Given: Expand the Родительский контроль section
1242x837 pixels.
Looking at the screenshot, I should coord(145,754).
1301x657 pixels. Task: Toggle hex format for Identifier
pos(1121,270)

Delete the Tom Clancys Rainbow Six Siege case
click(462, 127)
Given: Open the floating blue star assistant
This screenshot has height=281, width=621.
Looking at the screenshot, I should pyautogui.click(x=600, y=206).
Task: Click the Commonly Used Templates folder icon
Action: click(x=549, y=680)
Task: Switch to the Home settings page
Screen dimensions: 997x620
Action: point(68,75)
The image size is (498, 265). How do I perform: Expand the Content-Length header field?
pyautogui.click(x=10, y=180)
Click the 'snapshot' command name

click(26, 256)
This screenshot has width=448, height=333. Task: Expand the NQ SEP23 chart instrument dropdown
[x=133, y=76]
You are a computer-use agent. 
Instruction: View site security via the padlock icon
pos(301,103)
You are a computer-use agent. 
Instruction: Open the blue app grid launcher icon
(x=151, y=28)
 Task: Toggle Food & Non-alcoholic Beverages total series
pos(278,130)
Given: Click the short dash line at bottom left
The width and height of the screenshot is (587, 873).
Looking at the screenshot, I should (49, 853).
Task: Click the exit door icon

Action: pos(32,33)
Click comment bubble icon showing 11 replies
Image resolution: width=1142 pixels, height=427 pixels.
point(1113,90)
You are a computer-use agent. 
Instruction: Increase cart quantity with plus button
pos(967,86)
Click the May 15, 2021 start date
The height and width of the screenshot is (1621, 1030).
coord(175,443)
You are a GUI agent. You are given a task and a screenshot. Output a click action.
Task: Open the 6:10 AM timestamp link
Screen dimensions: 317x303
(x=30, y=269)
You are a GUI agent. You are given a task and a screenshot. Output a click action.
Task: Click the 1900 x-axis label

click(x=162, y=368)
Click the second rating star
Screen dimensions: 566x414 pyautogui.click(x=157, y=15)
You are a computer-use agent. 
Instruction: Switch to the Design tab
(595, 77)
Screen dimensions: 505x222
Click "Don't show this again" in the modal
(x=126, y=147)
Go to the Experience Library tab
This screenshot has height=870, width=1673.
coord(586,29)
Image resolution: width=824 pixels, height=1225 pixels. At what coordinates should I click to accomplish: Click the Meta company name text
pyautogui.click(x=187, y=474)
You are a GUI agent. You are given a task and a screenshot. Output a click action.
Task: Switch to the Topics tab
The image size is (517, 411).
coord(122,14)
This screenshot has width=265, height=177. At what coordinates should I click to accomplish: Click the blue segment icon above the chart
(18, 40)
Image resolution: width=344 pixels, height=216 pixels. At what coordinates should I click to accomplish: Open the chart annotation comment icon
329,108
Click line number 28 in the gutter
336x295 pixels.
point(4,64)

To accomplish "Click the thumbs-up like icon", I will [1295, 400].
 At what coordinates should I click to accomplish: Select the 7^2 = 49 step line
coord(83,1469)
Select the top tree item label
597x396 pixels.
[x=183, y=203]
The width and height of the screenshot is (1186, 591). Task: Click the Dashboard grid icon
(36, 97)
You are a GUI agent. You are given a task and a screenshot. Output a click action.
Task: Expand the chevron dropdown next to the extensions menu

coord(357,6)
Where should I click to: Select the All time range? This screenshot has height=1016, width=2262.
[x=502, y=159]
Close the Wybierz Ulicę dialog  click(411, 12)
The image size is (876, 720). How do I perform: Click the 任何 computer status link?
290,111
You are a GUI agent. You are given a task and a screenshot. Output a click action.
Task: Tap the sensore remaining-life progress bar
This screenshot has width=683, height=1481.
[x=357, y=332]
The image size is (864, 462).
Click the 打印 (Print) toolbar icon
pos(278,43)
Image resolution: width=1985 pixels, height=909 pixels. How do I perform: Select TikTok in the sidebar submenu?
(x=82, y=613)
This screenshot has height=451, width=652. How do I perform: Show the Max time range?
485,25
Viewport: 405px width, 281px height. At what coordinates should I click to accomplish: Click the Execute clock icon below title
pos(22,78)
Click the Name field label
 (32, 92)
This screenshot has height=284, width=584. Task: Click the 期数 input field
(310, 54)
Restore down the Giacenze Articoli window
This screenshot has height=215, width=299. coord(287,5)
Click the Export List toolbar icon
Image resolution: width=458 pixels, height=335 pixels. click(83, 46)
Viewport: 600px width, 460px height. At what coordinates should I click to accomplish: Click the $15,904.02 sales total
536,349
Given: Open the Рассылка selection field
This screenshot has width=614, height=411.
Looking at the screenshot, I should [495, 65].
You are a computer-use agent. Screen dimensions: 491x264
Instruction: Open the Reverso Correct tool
☆ ☆ ☆
◆ TASK: Each entry, from start to finish, must be restated exactly.

◆ FINISHED EXERCISE:
Given: Expand the Родительский контроль section
1242x837 pixels.
Looking at the screenshot, I should coord(145,754).
1301x657 pixels. Task: Toggle hex format for Identifier
pos(1121,270)

Delete the Tom Clancys Rainbow Six Siege case
click(462, 127)
Given: Open the floating blue star assistant
This screenshot has height=281, width=621.
Looking at the screenshot, I should pyautogui.click(x=600, y=206).
Task: Click the Commonly Used Templates folder icon
Action: click(x=549, y=680)
Task: Switch to the Home settings page
Screen dimensions: 997x620
Action: point(68,75)
The image size is (498, 265). How do I perform: Expand the Content-Length header field?
pyautogui.click(x=10, y=180)
Click the 'snapshot' command name

click(26, 256)
This screenshot has width=448, height=333. Task: Expand the NQ SEP23 chart instrument dropdown
[x=133, y=76]
You are a computer-use agent. 
Instruction: View site security via the padlock icon
pos(301,103)
You are a computer-use agent. 
Instruction: Open the blue app grid launcher icon
(x=151, y=28)
 Task: Toggle Food & Non-alcoholic Beverages total series
pos(278,130)
Given: Click the short dash line at bottom left
The width and height of the screenshot is (587, 873).
Looking at the screenshot, I should (49, 853).
Task: Click the exit door icon

Action: pos(32,33)
Click comment bubble icon showing 11 replies
Image resolution: width=1142 pixels, height=427 pixels.
point(1113,90)
You are a computer-use agent. 
Instruction: Increase cart quantity with plus button
pos(967,86)
Click the May 15, 2021 start date
The height and width of the screenshot is (1621, 1030).
coord(175,443)
You are a GUI agent. You are given a task and a screenshot. Output a click action.
Task: Open the 6:10 AM timestamp link
Screen dimensions: 317x303
(x=30, y=269)
You are a GUI agent. You are given a task and a screenshot. Output a click action.
Task: Click the 1900 x-axis label

click(x=162, y=368)
Click the second rating star
Screen dimensions: 566x414 pyautogui.click(x=157, y=15)
You are a computer-use agent. 
Instruction: Switch to the Design tab
(595, 77)
Screen dimensions: 505x222
Click "Don't show this again" in the modal
(x=126, y=147)
Go to the Experience Library tab
This screenshot has height=870, width=1673.
coord(586,29)
Image resolution: width=824 pixels, height=1225 pixels. At what coordinates should I click to accomplish: Click the Meta company name text
pyautogui.click(x=187, y=474)
You are a GUI agent. You are given a task and a screenshot. Output a click action.
Task: Switch to the Topics tab
The image size is (517, 411).
coord(122,14)
This screenshot has width=265, height=177. At what coordinates should I click to accomplish: Click the blue segment icon above the chart
(18, 40)
Image resolution: width=344 pixels, height=216 pixels. At what coordinates should I click to accomplish: Open the chart annotation comment icon
329,108
Click line number 28 in the gutter
336x295 pixels.
point(4,64)

To accomplish "Click the thumbs-up like icon", I will [1295, 400].
 At what coordinates should I click to accomplish: Select the 7^2 = 49 step line
coord(83,1469)
Select the top tree item label
597x396 pixels.
[x=183, y=203]
The width and height of the screenshot is (1186, 591). Task: Click the Dashboard grid icon
(36, 97)
You are a GUI agent. You are given a task and a screenshot. Output a click action.
Task: Expand the chevron dropdown next to the extensions menu

coord(357,6)
Where should I click to: Select the All time range? This screenshot has height=1016, width=2262.
[x=502, y=159]
Close the Wybierz Ulicę dialog  click(411, 12)
The image size is (876, 720). How do I perform: Click the 任何 computer status link?
290,111
You are a GUI agent. You are given a task and a screenshot. Output a click action.
Task: Tap the sensore remaining-life progress bar
This screenshot has width=683, height=1481.
[x=357, y=332]
The image size is (864, 462).
Click the 打印 (Print) toolbar icon
pos(278,43)
Image resolution: width=1985 pixels, height=909 pixels. How do I perform: Select TikTok in the sidebar submenu?
(x=82, y=613)
This screenshot has height=451, width=652. How do I perform: Show the Max time range?
485,25
Viewport: 405px width, 281px height. At what coordinates should I click to accomplish: Click the Execute clock icon below title
pos(22,78)
Click the Name field label
 (32, 92)
This screenshot has height=284, width=584. Task: Click the 期数 input field
(310, 54)
Restore down the Giacenze Articoli window
This screenshot has height=215, width=299. coord(287,5)
Click the Export List toolbar icon
Image resolution: width=458 pixels, height=335 pixels. click(83, 46)
Viewport: 600px width, 460px height. At what coordinates should I click to accomplish: Click the $15,904.02 sales total
536,349
Given: Open the Рассылка selection field
This screenshot has width=614, height=411.
Looking at the screenshot, I should [495, 65].
You are a computer-use agent. Screen dimensions: 491x264
Instruction: Open the Reverso Correct tool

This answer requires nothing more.